Expectations matter because the church relies on Communion to shape virtue among its people. Scripture summons committed followers of Christ to examine themselves before they partake and make sure there are no “divisions among you” (1 Corinthians 11). In other words, work through your conflicts in preparation for the holy meal.
As a journalist with a religion focus, I've attended dozens of mainline and evangelical Communion services in recent years, and I've never once heard a pastor articulate these expectations. When I led a local church a few years ago, my congregants mightily opposed the notion that partakers should make any faith commitments, and they proved more eager to avoid conflicts than to confront them as growth opportunities.
Putting conflicts to rest en route to Communion isn't easy or comfortable. It can be hard work. Comfort zones get stretched as resolving issues may involve being humble, asking or extending forgiveness, and making amends. Such habits forge virtuous Christian character over time; they systemically make Christians into peacemakers. But none of that happens when churches, fearful that they might alienate “customers” by making grace too costly, falsely pretend that little is expected of those to whom much has been given.
Christians in our time aren't learning through Communion to be peacemakers, and it shows. Conflict in congregations routinely goes unresolved for months or years. Area ministers who oversee local churches in the United Church of Christ have told me they spend 50 to 75 percent of their time working with conflicted congregations. The lives of denominations are marked and marred by never-ending battles between ideologically entrenched camps. It's hardly surprising then to hear coddled Christians get embroiled in acrimony on the airwaves, or agitate for war after war, or profess overwhelming support for torture in survey responses. If churches won't help their people hone virtuous habits of the heart, then it's hardly a shock to find disappointing Christian behavior from one setting to the next.

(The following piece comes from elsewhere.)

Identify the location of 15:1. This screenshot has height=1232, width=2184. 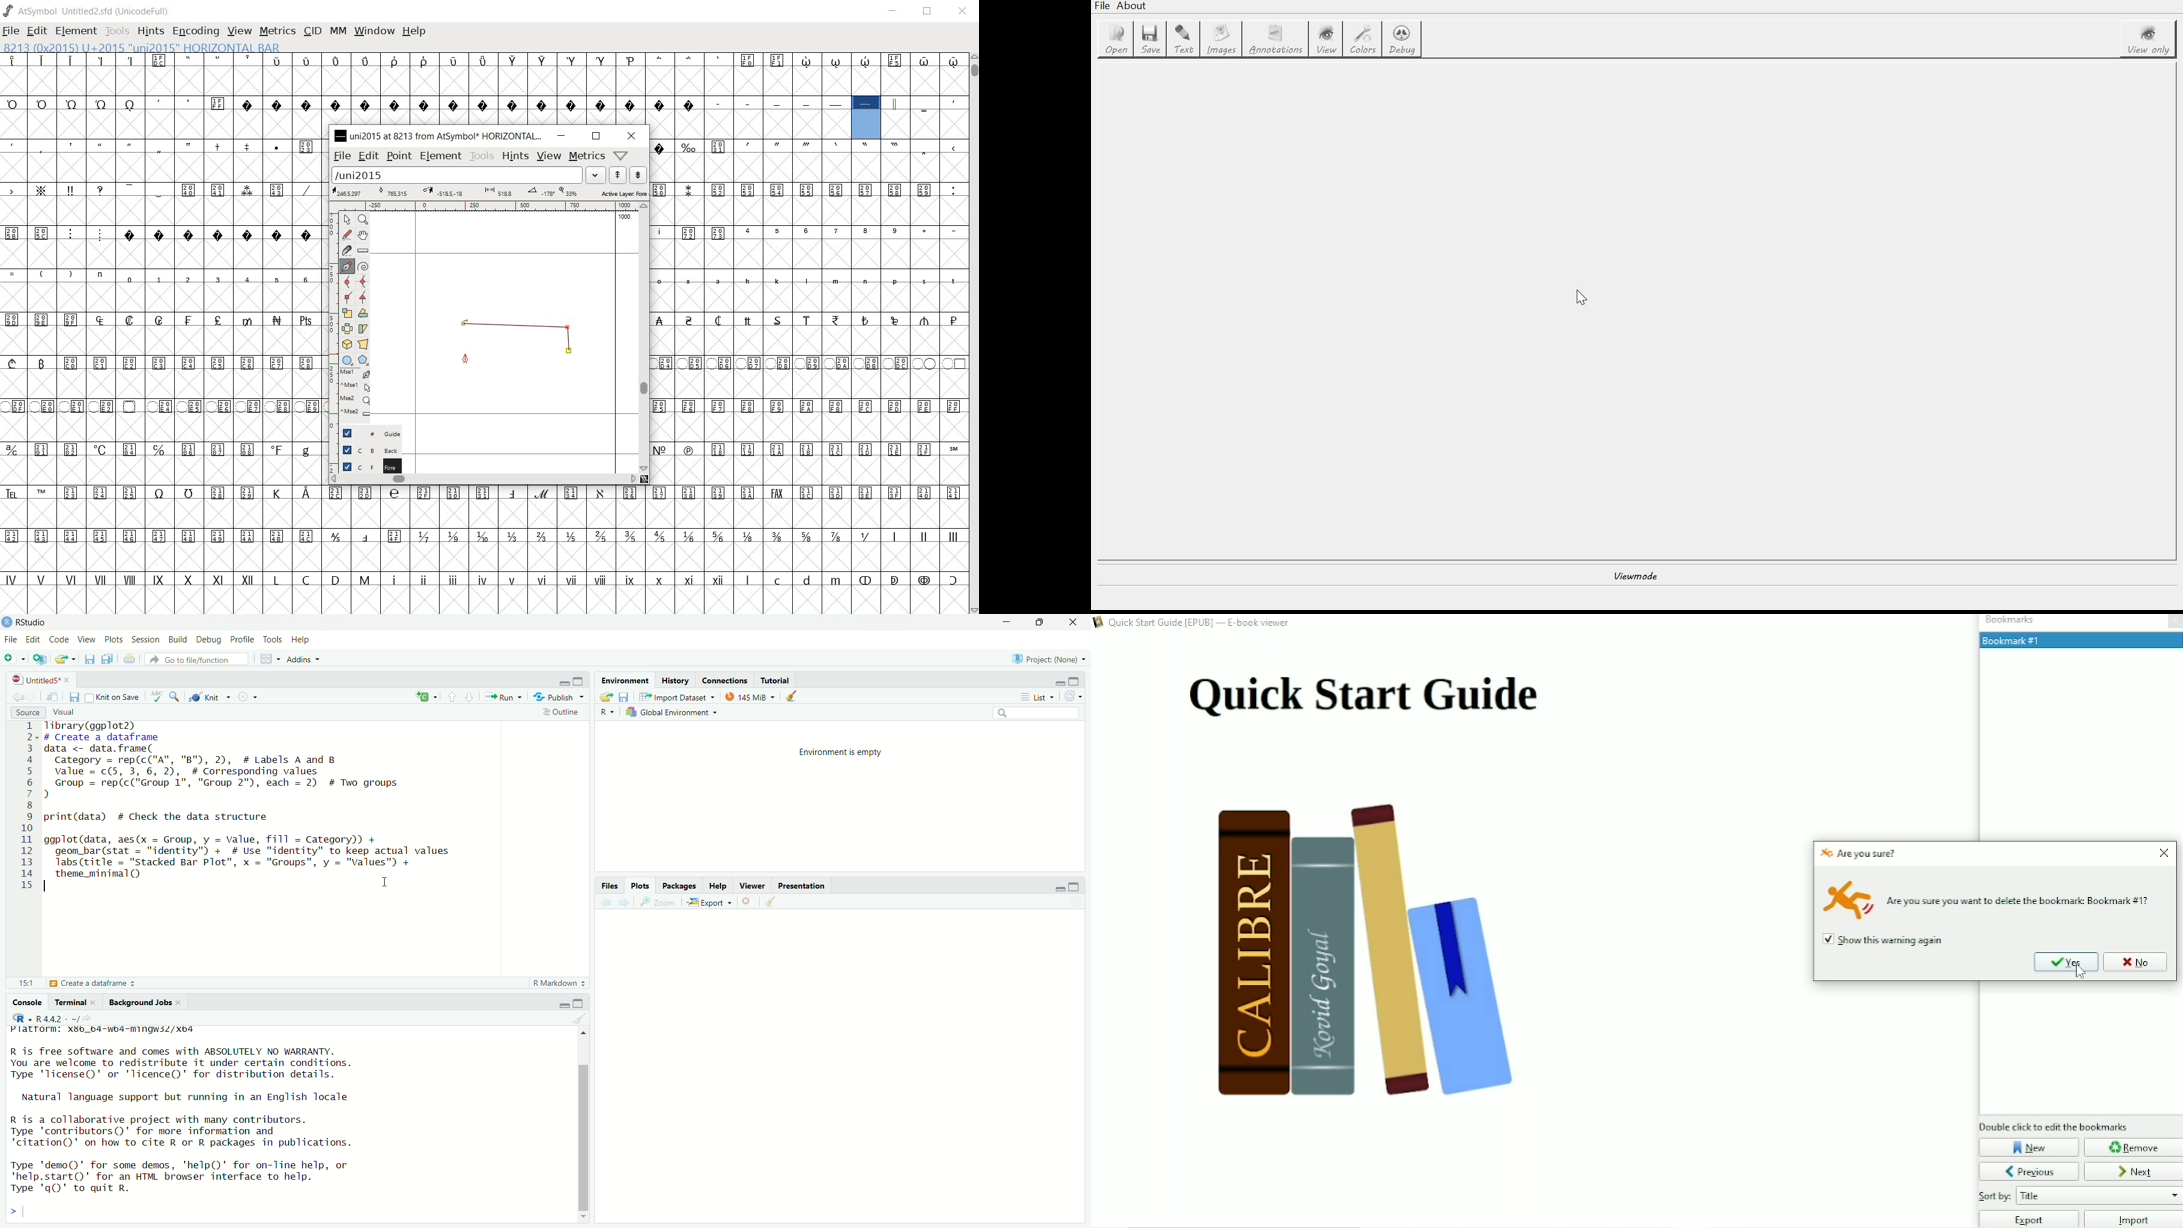
(26, 982).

To be sure, the church's failure to shape virtue in its ranks traces to more factors than just lax Communion practices. Consumer-driven changes in areas from preaching to small groups, counseling and mission have blunted character-shaping tools throughout the church's toolbox. Churchgoers need to muster more tolerance for challenge and for edifying discomfort, much as athletes and musicians expect to be stretched beyond easy comfort in their regimens. Then the church may once again make progress in its mission to shape people for the better.
Though Communion practices aren't solely responsible for ill-formed character among American Protestants, they're nonetheless a critical element. How churches administer the Sacrament speaks volumes about their overall approach to spiritual formation. To recover a tradition of high expectations for those who receive would set a new tone, one that says Christians in America are serious about making progress in character development. Hungry Christians just might stick around for the meal.